*** Opening of PASSAGE FOR REVIEW ***

February 28, 2019
Credibility first: I have 27 years of experience as a high school English teacher and five as an adjunct for a local community college. I have taught 10th-grade English, journalism, 12th-grade English, creative writing, and Composition I and II. And I even advised the school newspaper for a decade.
I have taught hundreds, maybe thousands (wha-?), of teenagers how to put their thoughts into words on paper or a screen, and I’ve learned a few things along the way.
1. Writing should be a creative experience, not an activity.
This is why I allow music and earbuds and food. If students don’t have their own source of music, I’ll turn some on. I also encourage writing by hand and finding other places, beyond a desk or the classroom, to do it.
Show, don’t tell.
Model as much as possible (whether thinking, writing, reading, questioning, etc.). Give them templates for guidance. Provide sample writing to mimic. The more students practice writing with strong examples, the better they will get.
3. Most students will write off the top of their heads when drafting—no matter the task.
They will write without pre-writing or outlining, unless it’s a built-in step in the process that you teach and model. Even at the 12th-grade level, I have learned to assume that students have not been taught how to pre-write for ideas or outline their structure, topics, and support. And maybe they have been taught somewhere along the way, and maybe multiple times, but they claim they weren’t—we all know how that goes. When you build it into their assignment’s process, model it for them, and make them do it, at least then it has been organized in their minds, even if they neglect to look at it later when they start to draft. My bet is that if you do it for every writing assignment, whether answering questions on a short essay test or writing a three-page literary analysis, both will become habit. And that’s a good thing.
4. Practice what you are preaching.
I have found that I am a better teacher of writing if I’m doing it, too. And by that I mean writing on a regular basis. A couple of summers ago, I saw a call for submissions to an anthology entitled Beauty around the World, for which editors wanted to provide the pros and cons of different related issues. I emailed, requesting to write the pros for plastic surgery and how it boosts self-esteem. I had my own experience from which to draw, but this was to be an academic argument—exactly what I had been teaching for several years. Man, was it hard. The research involved was not bad, but the organizing of it was. I had the evidence necessary to prove my point, and I had the counter-argument, too, but I was unsure how to develop a thesis statement that would make my case for me. (I’m a fan of the three-prong thesis.) Once I saw how to split the evidence—statistics, doctors, patients’ experiences—everything fell into place. And so did my teaching.
5. Higher expectations elicit better writing.
Ever since I started writing and sharing alongside my students, I have seen improvement. Because I’m writing with them, I’m also counting on them to rise to the same challenge. It’s obvious then that I not only have high expectations of myself, but also of them. In addition, if students are not only impressed by who we are as their teachers, but also as writers, they will strive to achieve more. And because I’ve actually written a book and continue to write for myself on a regular basis, a fact not lost on my students, they actually try to do better on assignments. Think of it like this: If you were taking singing lessons from a musician you respected and admired, like Ricky Martin (personal bias), you’d try even harder to sing your best (while shaking your bon-bon), wouldn’t you?

*** Close of PASSAGE FOR REVIEW ***

• _REQUIRED WORK_:
1. Copy the piece on teaching writing from "I have taught hundreds, maybe" to "classroom, to do it.", switching "music" to "podcasts".
2. According to the piece on teaching writing, why do the author's students try harder on their assignments?
3. Continue the piece on teaching writing, starting after its last sentence.
The stored items after this point are separate material, unrelated to the piece on teaching writing.

*** Opening of MATERIAL PROVIDED ***

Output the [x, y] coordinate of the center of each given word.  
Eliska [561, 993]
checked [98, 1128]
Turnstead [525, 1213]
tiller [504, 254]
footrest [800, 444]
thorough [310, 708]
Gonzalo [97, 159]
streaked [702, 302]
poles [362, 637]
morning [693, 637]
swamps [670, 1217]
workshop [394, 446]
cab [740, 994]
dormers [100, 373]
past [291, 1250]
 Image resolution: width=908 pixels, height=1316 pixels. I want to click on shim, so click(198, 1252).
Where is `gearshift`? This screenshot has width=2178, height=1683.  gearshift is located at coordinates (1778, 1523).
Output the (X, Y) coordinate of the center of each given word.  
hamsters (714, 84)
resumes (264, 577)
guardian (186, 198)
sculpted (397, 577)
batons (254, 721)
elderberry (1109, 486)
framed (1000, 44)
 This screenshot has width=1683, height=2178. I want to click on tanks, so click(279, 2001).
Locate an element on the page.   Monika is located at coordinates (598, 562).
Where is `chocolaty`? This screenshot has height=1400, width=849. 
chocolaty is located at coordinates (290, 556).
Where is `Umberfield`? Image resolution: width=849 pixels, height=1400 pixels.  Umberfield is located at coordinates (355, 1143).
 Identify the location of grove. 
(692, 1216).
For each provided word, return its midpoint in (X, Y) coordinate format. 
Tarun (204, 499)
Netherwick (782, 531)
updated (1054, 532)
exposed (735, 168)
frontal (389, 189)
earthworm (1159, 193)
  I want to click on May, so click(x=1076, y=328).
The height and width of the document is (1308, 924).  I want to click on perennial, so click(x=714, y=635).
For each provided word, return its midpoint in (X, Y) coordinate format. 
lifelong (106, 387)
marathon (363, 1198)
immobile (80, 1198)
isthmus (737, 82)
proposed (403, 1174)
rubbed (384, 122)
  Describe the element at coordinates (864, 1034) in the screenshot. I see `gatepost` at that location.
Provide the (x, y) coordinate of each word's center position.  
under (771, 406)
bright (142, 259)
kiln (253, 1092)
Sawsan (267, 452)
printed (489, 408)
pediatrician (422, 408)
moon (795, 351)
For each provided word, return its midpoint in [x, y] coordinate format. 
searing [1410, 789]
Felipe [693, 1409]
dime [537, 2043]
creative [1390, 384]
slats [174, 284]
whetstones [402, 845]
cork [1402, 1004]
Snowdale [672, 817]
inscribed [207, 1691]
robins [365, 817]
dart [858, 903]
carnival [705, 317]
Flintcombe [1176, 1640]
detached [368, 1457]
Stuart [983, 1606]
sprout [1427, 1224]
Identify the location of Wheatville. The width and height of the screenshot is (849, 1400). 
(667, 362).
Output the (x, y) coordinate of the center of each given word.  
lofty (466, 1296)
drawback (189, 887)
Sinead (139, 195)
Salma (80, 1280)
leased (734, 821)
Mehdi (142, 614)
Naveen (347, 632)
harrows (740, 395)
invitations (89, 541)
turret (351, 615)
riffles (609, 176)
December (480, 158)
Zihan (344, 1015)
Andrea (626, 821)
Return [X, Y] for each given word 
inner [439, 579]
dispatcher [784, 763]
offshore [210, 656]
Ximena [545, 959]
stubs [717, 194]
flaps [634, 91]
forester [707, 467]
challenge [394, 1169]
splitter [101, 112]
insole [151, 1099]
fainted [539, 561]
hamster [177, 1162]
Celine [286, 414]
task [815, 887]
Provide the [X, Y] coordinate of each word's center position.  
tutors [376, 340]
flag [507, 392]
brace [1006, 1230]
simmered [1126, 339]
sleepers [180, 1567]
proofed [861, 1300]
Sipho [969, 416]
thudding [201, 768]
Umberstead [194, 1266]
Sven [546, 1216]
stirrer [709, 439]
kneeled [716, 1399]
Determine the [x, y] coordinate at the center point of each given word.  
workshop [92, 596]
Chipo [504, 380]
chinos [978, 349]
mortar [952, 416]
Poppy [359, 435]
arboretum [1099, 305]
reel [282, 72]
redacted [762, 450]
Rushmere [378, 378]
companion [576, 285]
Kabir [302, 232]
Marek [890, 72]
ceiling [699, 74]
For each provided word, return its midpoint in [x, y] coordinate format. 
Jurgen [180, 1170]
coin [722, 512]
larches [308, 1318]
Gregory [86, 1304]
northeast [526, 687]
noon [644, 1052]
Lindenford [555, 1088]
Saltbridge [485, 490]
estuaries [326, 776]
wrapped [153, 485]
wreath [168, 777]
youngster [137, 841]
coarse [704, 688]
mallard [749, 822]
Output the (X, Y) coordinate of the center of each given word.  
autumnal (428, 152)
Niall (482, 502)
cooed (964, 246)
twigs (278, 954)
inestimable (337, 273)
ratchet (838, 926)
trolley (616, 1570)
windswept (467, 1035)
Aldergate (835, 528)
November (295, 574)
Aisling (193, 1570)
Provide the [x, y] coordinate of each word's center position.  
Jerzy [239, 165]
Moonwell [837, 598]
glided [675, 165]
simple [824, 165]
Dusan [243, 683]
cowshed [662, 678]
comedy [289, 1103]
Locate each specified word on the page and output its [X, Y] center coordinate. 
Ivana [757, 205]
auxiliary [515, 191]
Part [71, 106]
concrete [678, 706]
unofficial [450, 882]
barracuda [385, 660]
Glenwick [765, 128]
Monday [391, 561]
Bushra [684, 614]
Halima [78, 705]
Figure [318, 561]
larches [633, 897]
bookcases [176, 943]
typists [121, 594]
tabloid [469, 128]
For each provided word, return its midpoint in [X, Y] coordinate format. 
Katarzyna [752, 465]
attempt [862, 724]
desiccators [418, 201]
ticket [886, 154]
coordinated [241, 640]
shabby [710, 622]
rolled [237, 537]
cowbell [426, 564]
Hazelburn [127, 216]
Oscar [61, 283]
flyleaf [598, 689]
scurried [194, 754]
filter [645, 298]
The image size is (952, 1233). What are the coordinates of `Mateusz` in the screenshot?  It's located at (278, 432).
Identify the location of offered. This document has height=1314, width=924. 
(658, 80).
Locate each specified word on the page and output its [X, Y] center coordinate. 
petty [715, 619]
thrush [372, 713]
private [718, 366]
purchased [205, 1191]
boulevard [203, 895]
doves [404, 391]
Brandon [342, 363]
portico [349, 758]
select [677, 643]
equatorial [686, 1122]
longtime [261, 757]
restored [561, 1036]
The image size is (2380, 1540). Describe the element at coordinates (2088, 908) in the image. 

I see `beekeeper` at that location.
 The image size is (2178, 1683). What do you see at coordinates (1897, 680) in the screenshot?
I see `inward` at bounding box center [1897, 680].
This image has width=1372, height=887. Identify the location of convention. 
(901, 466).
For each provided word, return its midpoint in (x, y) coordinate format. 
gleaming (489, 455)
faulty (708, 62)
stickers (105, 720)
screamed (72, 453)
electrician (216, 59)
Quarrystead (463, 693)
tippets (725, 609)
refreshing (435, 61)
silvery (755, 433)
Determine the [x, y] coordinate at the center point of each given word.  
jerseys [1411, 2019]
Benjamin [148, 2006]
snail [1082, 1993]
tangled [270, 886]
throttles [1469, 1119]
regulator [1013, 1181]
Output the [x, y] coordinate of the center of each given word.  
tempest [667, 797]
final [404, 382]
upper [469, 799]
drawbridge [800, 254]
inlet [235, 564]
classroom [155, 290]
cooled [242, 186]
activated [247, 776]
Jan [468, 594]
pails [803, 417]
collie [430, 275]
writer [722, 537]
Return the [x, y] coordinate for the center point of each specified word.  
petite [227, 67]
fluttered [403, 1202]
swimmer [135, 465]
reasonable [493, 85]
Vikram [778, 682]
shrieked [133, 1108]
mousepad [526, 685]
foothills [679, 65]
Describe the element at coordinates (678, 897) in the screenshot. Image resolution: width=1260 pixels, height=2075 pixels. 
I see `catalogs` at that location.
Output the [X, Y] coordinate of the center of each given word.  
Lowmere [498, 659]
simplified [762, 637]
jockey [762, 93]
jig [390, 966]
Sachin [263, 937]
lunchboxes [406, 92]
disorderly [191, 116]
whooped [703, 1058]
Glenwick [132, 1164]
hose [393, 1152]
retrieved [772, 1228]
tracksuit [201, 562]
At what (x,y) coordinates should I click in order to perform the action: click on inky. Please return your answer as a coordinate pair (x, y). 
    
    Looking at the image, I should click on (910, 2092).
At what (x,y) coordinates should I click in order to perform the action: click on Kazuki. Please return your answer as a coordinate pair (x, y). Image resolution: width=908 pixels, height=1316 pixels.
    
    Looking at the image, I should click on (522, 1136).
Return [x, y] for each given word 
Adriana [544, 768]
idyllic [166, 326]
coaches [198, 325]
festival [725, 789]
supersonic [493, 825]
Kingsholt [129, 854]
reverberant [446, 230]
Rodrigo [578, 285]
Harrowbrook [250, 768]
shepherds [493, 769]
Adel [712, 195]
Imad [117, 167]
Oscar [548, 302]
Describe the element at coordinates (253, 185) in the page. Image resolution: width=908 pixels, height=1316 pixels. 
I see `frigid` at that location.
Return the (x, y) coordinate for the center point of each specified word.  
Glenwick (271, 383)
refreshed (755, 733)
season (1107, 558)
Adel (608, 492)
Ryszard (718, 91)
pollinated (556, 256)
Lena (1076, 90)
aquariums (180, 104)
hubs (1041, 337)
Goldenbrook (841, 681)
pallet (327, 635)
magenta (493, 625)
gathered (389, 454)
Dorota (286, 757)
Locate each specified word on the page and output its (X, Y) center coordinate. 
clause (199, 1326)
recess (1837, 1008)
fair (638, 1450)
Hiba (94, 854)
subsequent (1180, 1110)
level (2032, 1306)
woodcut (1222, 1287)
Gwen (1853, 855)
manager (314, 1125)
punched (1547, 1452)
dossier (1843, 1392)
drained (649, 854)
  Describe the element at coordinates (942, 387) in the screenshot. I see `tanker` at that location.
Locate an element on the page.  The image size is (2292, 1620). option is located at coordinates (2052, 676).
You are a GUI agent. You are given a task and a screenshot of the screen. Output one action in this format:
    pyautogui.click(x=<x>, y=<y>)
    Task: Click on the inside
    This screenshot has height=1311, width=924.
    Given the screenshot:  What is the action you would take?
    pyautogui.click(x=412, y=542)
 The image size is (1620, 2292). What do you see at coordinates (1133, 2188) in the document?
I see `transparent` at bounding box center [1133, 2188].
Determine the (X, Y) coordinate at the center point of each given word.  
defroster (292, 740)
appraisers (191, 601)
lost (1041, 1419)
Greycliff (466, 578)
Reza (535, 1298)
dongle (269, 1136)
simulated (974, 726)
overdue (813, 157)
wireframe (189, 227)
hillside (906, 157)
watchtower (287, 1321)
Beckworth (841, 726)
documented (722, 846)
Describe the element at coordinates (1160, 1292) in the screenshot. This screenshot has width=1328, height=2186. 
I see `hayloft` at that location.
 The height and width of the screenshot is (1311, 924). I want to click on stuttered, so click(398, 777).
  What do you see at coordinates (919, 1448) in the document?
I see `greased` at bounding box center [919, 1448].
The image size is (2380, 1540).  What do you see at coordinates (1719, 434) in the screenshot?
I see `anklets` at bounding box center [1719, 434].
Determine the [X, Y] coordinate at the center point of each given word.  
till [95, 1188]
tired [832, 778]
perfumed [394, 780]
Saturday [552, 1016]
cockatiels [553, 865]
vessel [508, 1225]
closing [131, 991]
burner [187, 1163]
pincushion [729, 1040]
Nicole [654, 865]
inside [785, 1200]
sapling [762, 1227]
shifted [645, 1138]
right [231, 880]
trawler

*** Close of MATERIAL PROVIDED ***

• _ANSWER SET_:
1.
I have taught hundreds, maybe thousands (wha-?), of teenagers how to put their thoughts into words on paper or a screen, and I’ve learned a few things along the way.
1. Writing should be a creative experience, not an activity.
This is why I allow podcasts and earbuds and food. If students don’t have their own source of podcasts, I’ll turn some on. I also encourage writing by hand and finding other places, beyond a desk or the classroom, to do it.

2. The author has written a book and continues to write regularly, and the students are aware of this. Students who are impressed by their teachers as writers, and not only as teachers, strive to achieve more.

3.
6. But also, sometimes any writing is better than no writing.
Don’t get too stuck on what you think “works” or is the “correct” way to teach writing. Just a couple of months ago, Alec, a larger than life senior months away from graduation, cornered me quietly to tell me that he “can’t write,” so he wouldn’t do the essay. Instead of fighting him, I asked him to do a five-sentence outline (one sentence for each body paragraph) explaining the reading. And guess what? He did. And it was good. Perhaps I gave in too easily, but maybe I am familiar enough with his academic and behavioral background, as well as his future plans, to know what’s best. You know your students, so why enter a contest when you can compromise? It’s easier to find middle ground and work with them.
7. You just can’t neglect the mechanics of writing.
Specifically, grammar and punctuation. I came through The Ohio State University as an English education major in the late ’80s, early ’90s, when the trending philosophy was to just get students to write—the grammar and punctuation would naturally fall in place as writers matured. Well, I’m here to tell ya that’s sorta right and sorta wrong. Trust me when I say that in 27 years of teaching writing, I’ve tried everything: not teaching grammar, teaching grammar in isolation, teaching grammar inside writing assignments—you name it, I’ve tried it. I do think that as students mature as writers, basic grammar problems iron themselves out (some punctuation, most capitalization, and some sentence structure issues). But when it comes to more sophisticated (upper-level) writing, pronoun/antecedent agreement, dead construction, redundancy, parallelism, comma usage, and some subject-verb agreement issues must be flat-out taught, and within students’ own writing.
8. When providing feedback, less is more.
According to sciencemag.org, the brain cannot handle more than two complex tasks at a time. Once a colleague shared this with me, it not only changed how I taught, it changed how I graded. If I only focus on two suggestions at a time, I can offer more tailor-made and individualized instruction when there aren’t so many things to try and tackle all at once. If it brought relief to me as an instructor, imagine what it could do for reluctant writers who are used to getting back papers covered in comments and corrections. I’ve also applied it to my life at home, and you wouldn’t believe the difference it’s made with not only my teenaged, forgetful, ADD stepson, but also my middle-aged, forgetful, ADD husband.
9. The best kind of writing is real-world writing.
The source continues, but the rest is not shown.